Чужая ноша (страница 7)

Страница 7

– Так она Царица и есть… я не знаю, как их зовут, честное слово, – прижав обе руки к груди, проговорил Даниил, глядя на Полину широко распахнутыми, покрасневшими от слез глазами. – Они между собой даже по кличкам… Огонек кого-то раз Катей назвал… но я далеко был, не услышал точно, кого именно… Меня же батя с собой недавно стал брать… а за один стол с ними вообще садиться не разрешал, говорил, что не дорос еще… – Парень шмыгнул носом.

«Ну да – за один стол не дорос, а вот в людей стрелять вполне созрел», – отметила Полина, а вслух произнесла:

– Ну, допустим. А у тебя какая кличка была?

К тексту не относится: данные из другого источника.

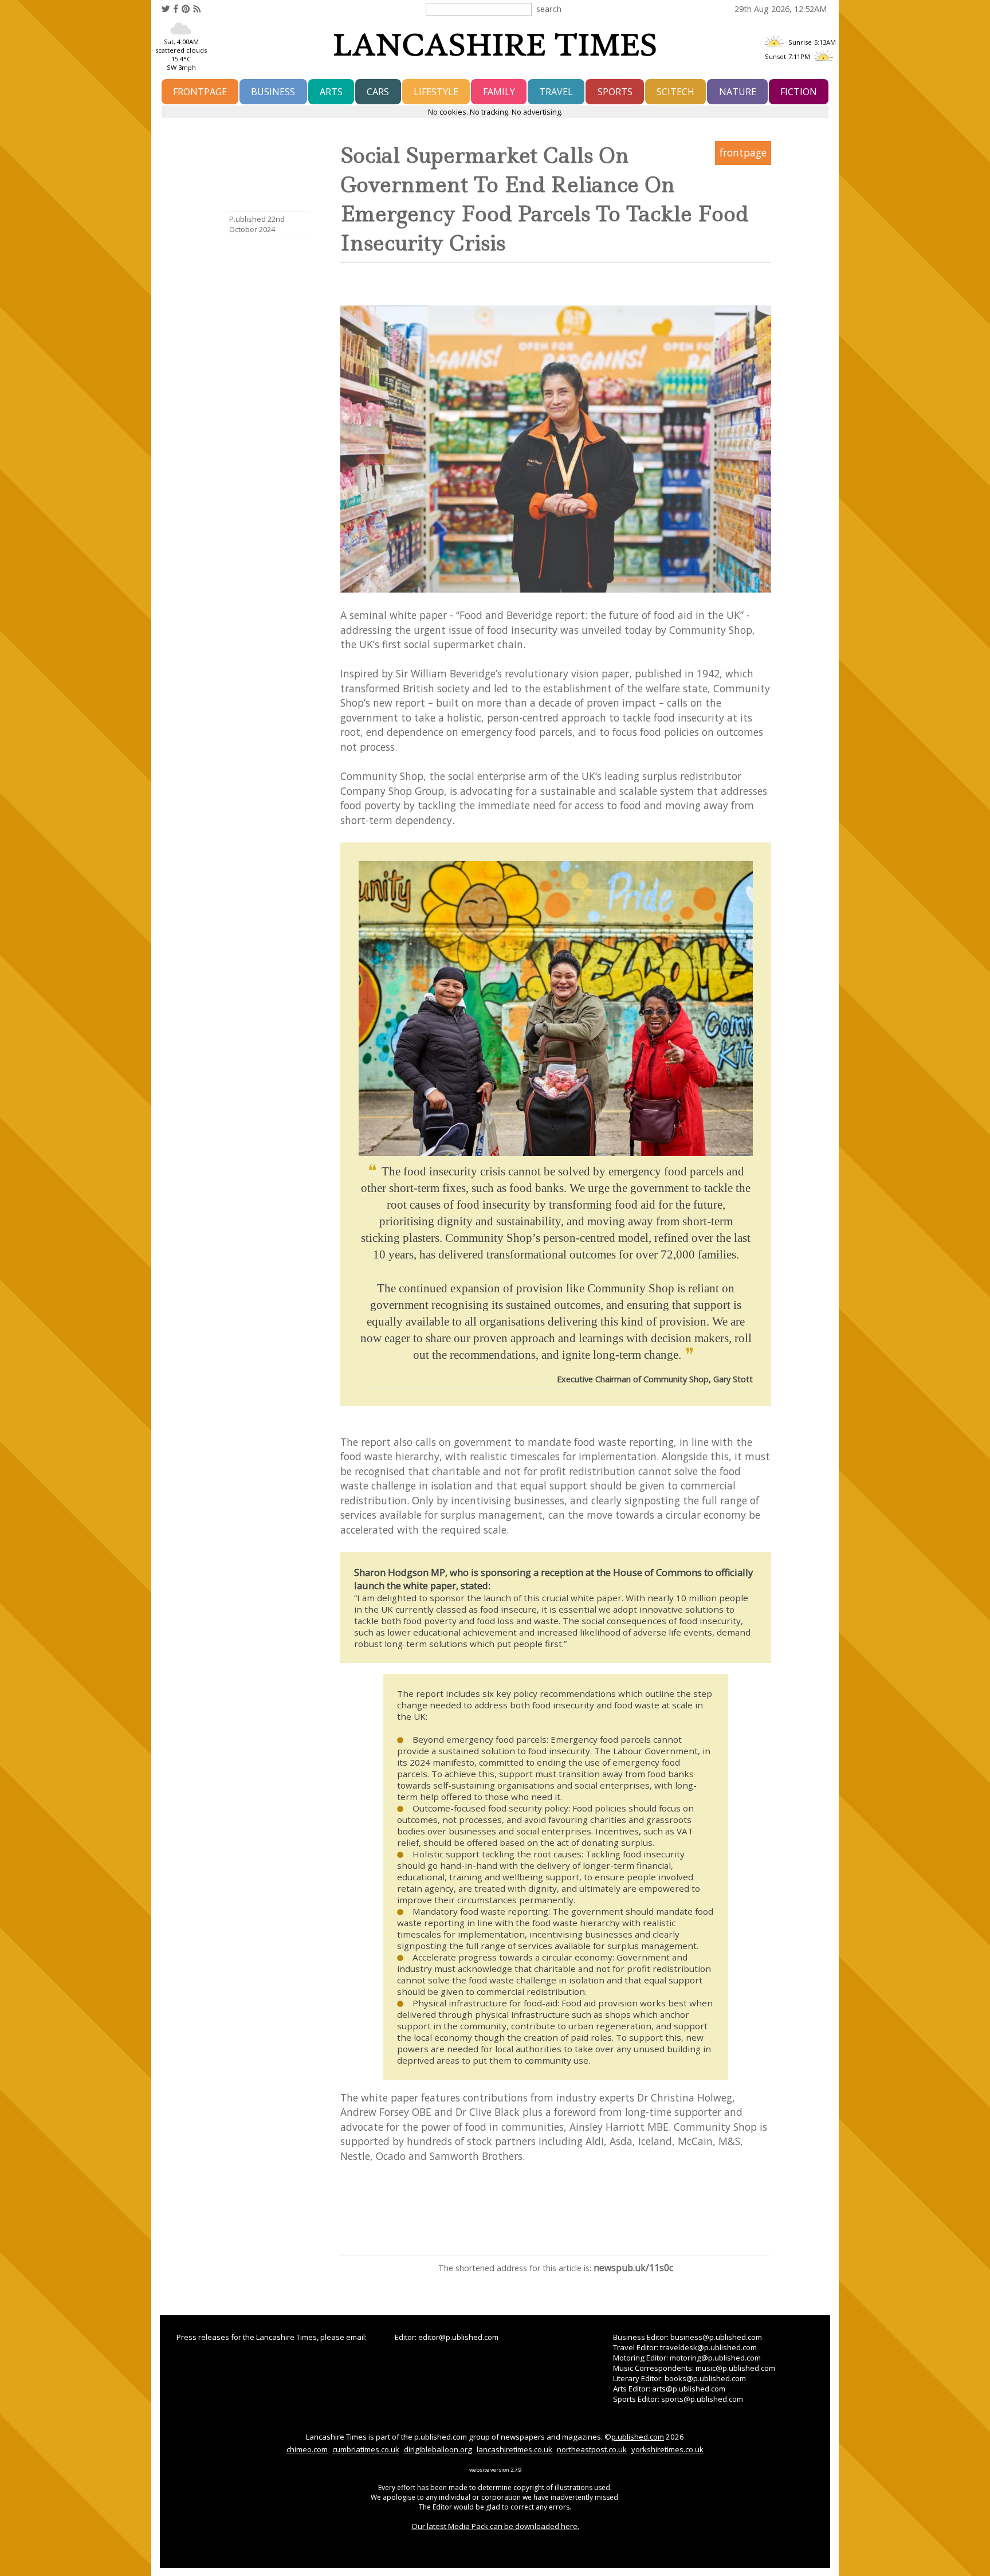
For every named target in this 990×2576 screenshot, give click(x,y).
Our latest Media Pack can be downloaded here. (495, 2526)
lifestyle (436, 91)
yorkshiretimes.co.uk (667, 2449)
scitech (675, 91)
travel (556, 91)
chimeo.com (307, 2449)
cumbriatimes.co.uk (365, 2449)
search (548, 8)
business (273, 91)
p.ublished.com (637, 2437)
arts (331, 91)
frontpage (200, 91)
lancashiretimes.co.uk (514, 2449)
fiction (798, 91)
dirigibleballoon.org (438, 2449)
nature (737, 91)
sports (615, 91)
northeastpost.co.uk (592, 2449)
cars (378, 91)
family (499, 91)
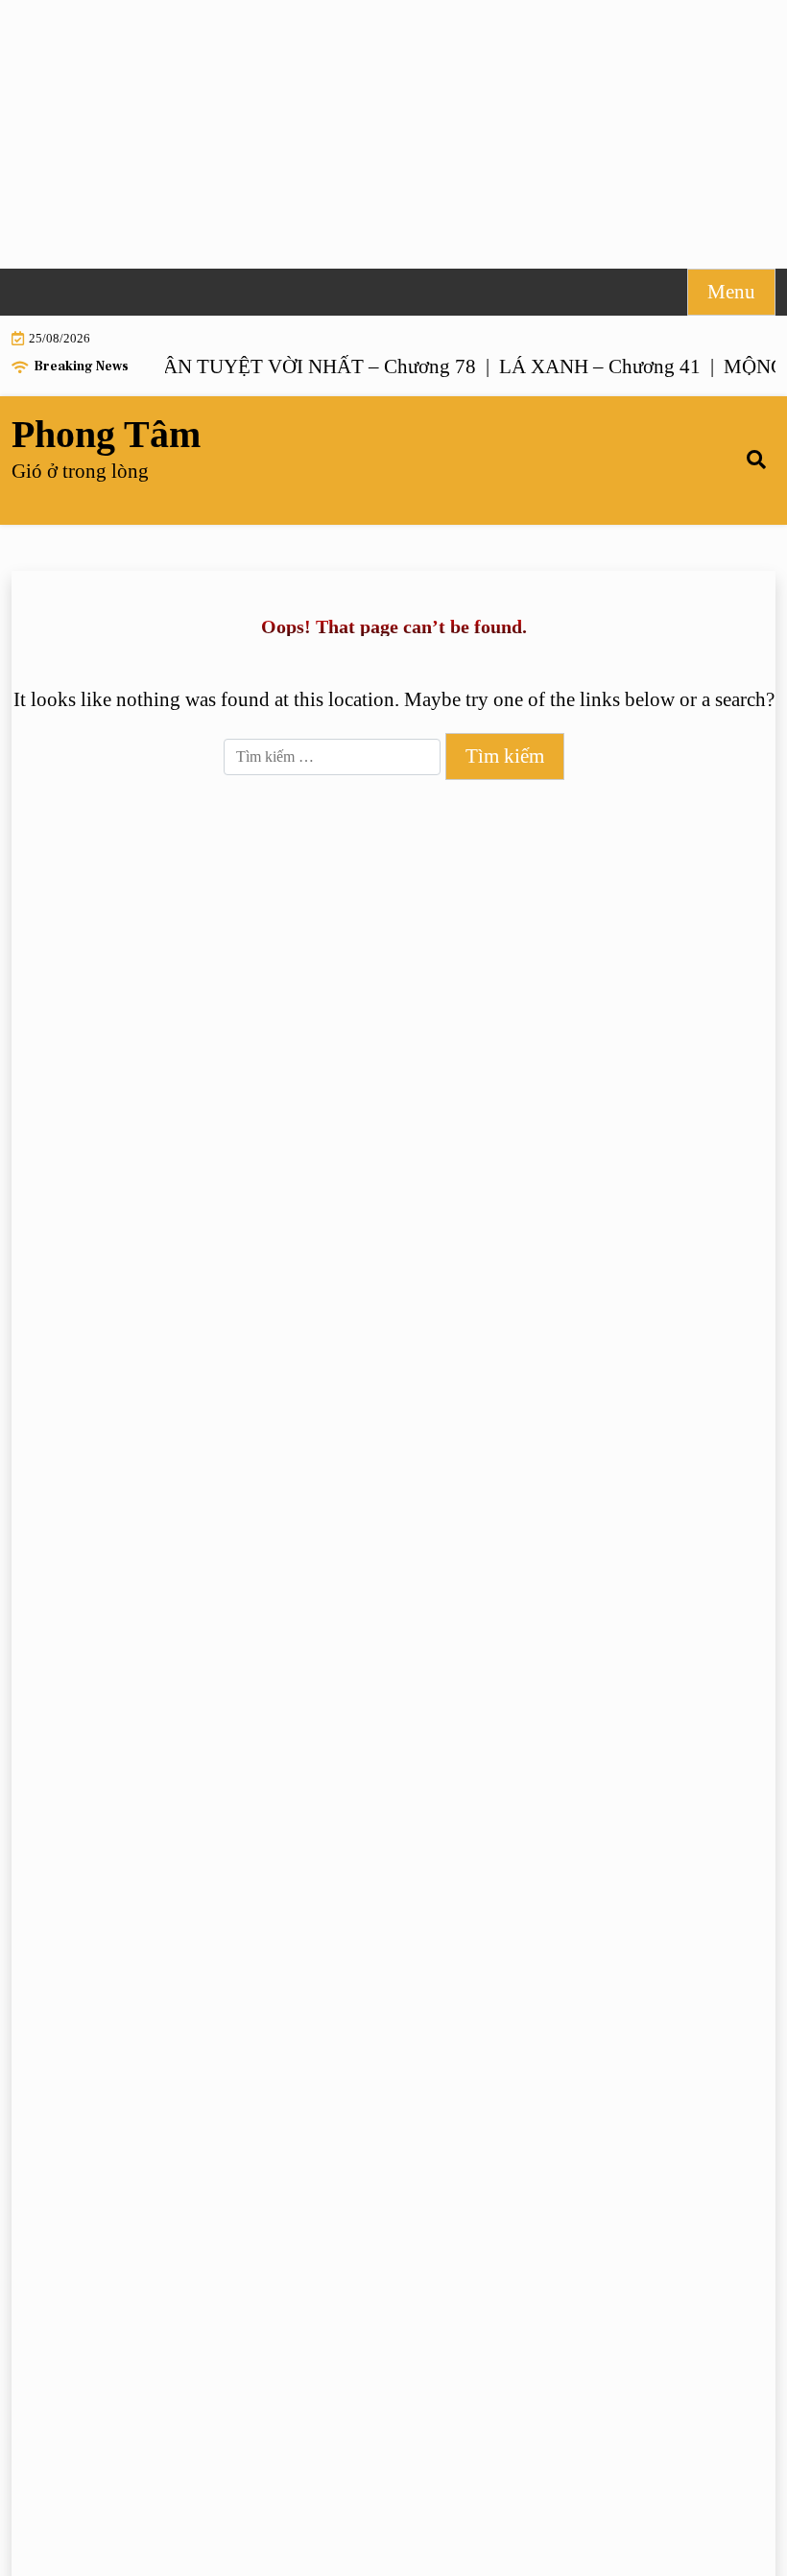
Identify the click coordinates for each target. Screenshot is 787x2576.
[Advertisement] (393, 134)
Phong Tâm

– Мелкий… – опустив голову, пробормотал Даниил. – А у бати – Чистильщик. Он всегда проверял, чтобы… ну, чтобы живых не осталось… А в последний раз, видно, не успел или еще что… Они вернулись, и Меченый так орал, так орал… мол, твой косяк, теперь менты на хвост сядут… ну, как в воду глядел… ой, извините…

Полина кивнула, быстро записывая сказанное парнем.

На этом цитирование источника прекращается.